There is still one small problem which is the final destruction of the cache objects during finalise() does not seem to be working. I do not see any final destruct calls for the last 3 condition objects, and thus still have
Rich::Detector::Rich1::AllocateCount ERROR Still 3 allocated dervived condition objects !!Rich::Detector::Rich2::AllocateCount ERROR Still 3 allocated dervived condition objects !!
@clemenci I just did a quick check and it looks like the problem is the application mgr is never actually calling LHCb::Detector::DetectorDataService::finalize()...

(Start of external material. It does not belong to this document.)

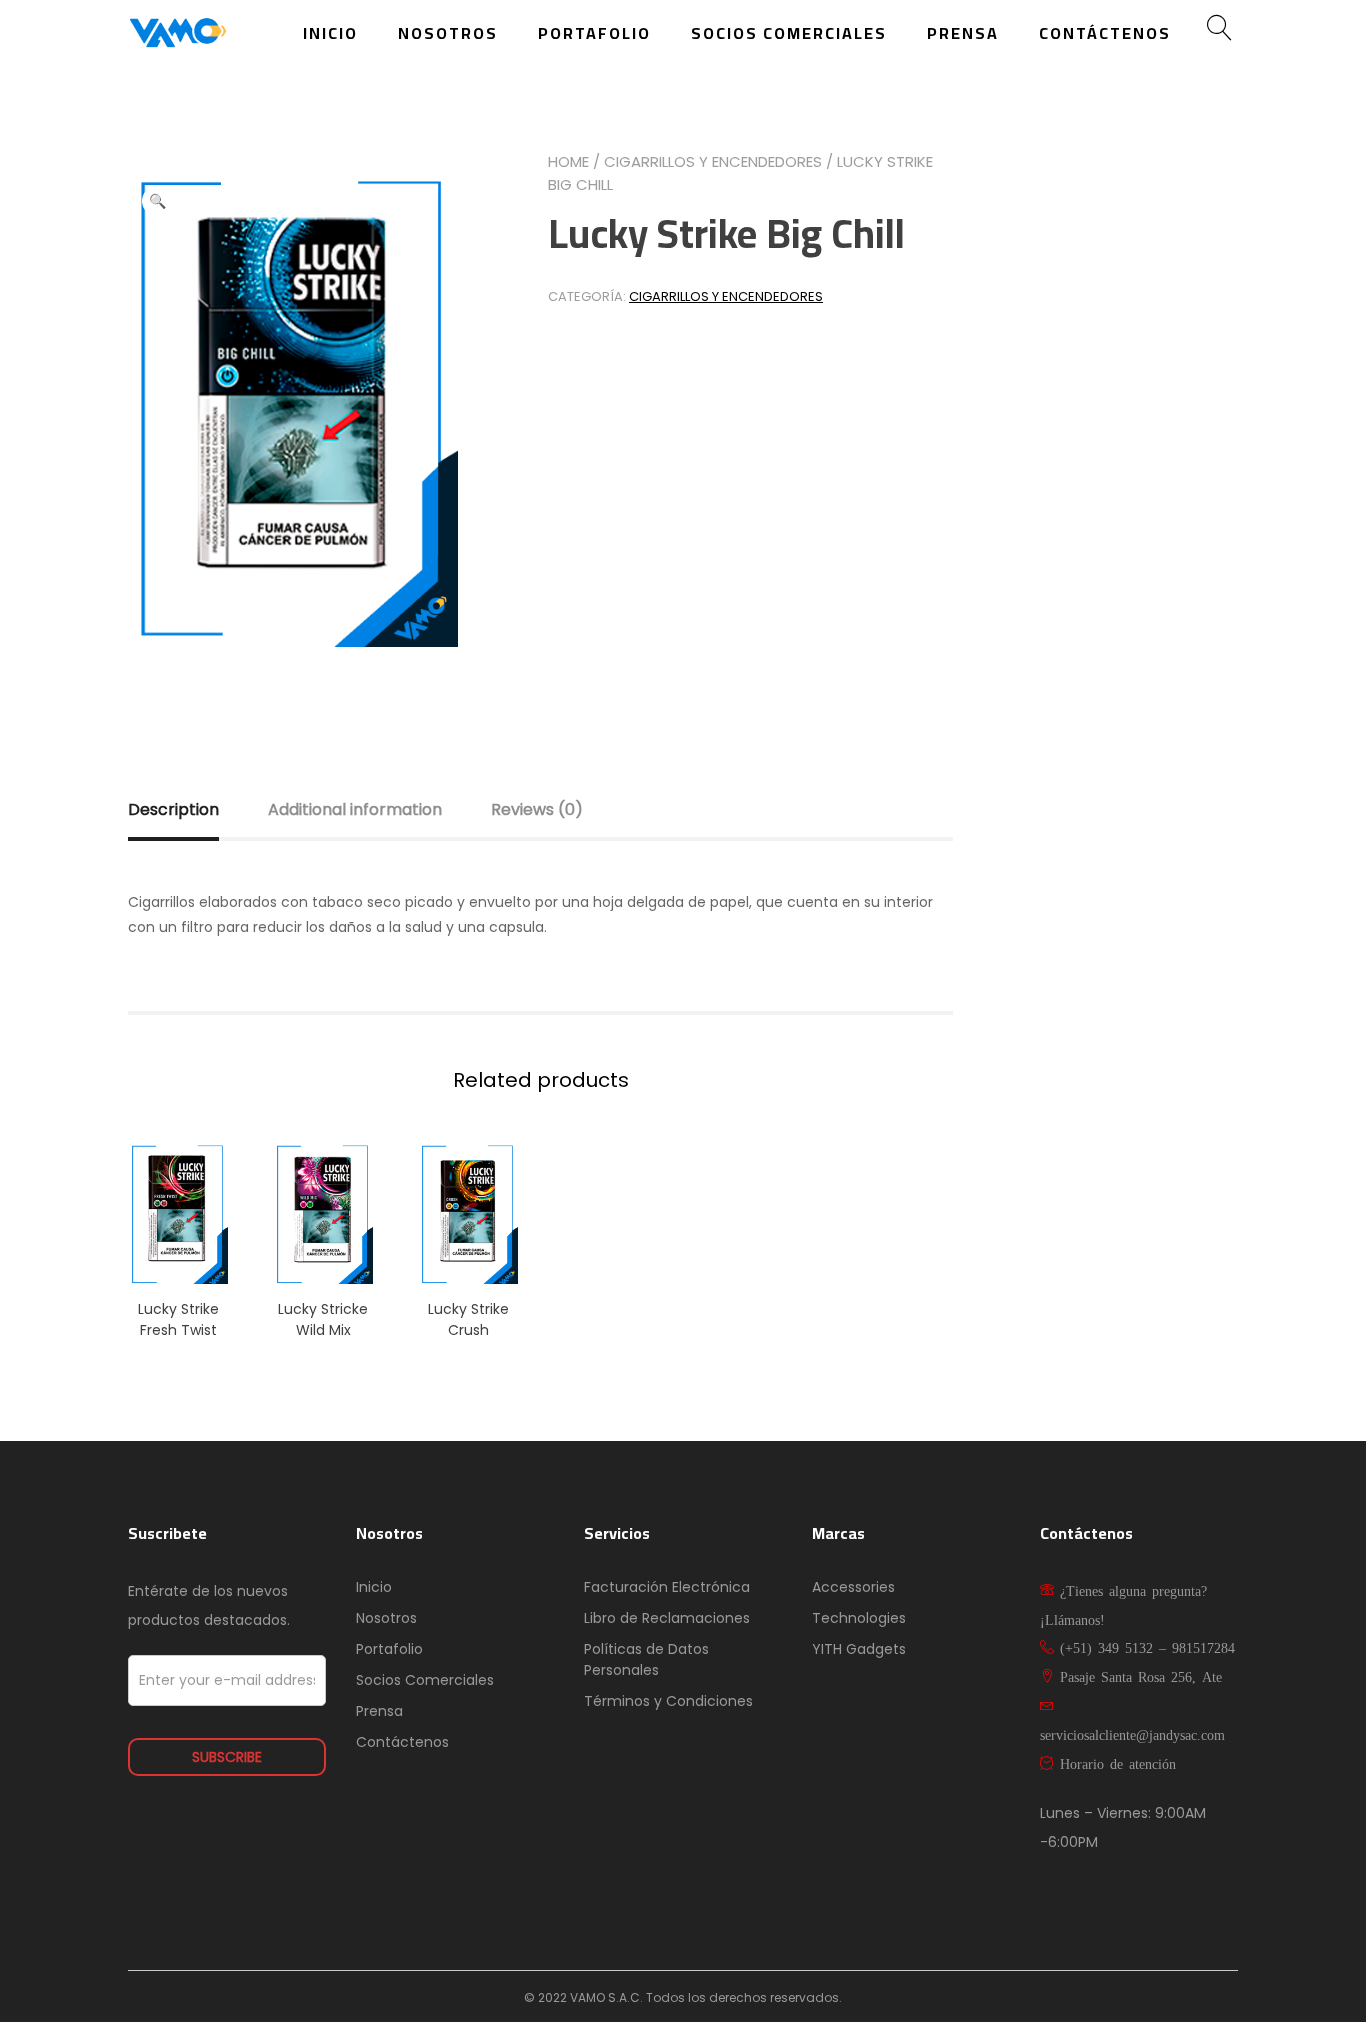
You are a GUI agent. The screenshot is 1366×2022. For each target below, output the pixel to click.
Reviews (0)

Thanks. Running with the above MR I indeed see the cleanup running in finalise. I do get some slightly odd looking messages though
Unhandled: 3 : ConditionsPool:+++ Remove Conditions for pool with IOV: run(0):[0-9223372036854775807] age: 0 [ 138 entries]Unhandled: 3 : ConditionsPool:+++ Remove Conditions for pool with IOV: run(0):[200000-9223372036854775807] age: 0 [10586 entries]Unhandled: 3 : ConditionsPool:+++ Remove Conditions for pool with IOV: run(0):[251925-251926] age: 10 [ 2 entries]Unhandled: 3 : ConditionsPool:+++ Remove Conditions for pool with IOV: run(0):[251927-251928] age: 9 [ 2 entries]Unhandled: 3 : ConditionsPool:+++ Remove Conditions for pool with IOV: run(0):[251929-251931] age: 8 [ 2 entries]Unhandled: 3 : ConditionsPool:+++ Remove Conditions for pool with IOV: run(0):[251932-251936] age: 7 [ 2 entries]Unhandled: 3 : ConditionsPool:+++ Remove Conditions for pool with IOV: run(0):[251940-252185] age: 3 [ 2 entries]Unhandled: 3 : ConditionsPool:+++ Remove Conditions for pool with IOV: run(0):[252186-252186] age: 2 [ 13 entries]Unhandled: 3 : ConditionsPool:+++ Remove Conditions for pool with IOV: run(0):[252186-255357] age: 2 [ 2 entries]Unhandled: 3 : ConditionsPool:+++ Remove Conditions for pool with IOV: run(0):[254915-9223372036854775807] age: 0 [ 2 entries]Unhandled: 3 : ConditionsPool:+++ Remove Conditions for pool with IOV: run(0):[255358-255364] age: 1 [ 13 entries]Unhandled: 3 : ConditionsPool:+++ Remove Conditions for pool with IOV: run(0):[255365-9223372036854775807] age: 0 [ 13 entries]ToolSvc INFO Removing all tools created by ToolSvcApplicationMgr INFO Application Manager Finalized successfullyApplicationMgr INFO Application Manager Terminated successfully
Are these Unhandled messages expected ? Not a big deal but are a little ugly..
The clean up logic leading to a segfault was too aggressive, but the change I made to fix it is not perfect (it leaks a bit). Moreover I believe the clean up in finalize is reporting that we didn't do the piecemeal clean up.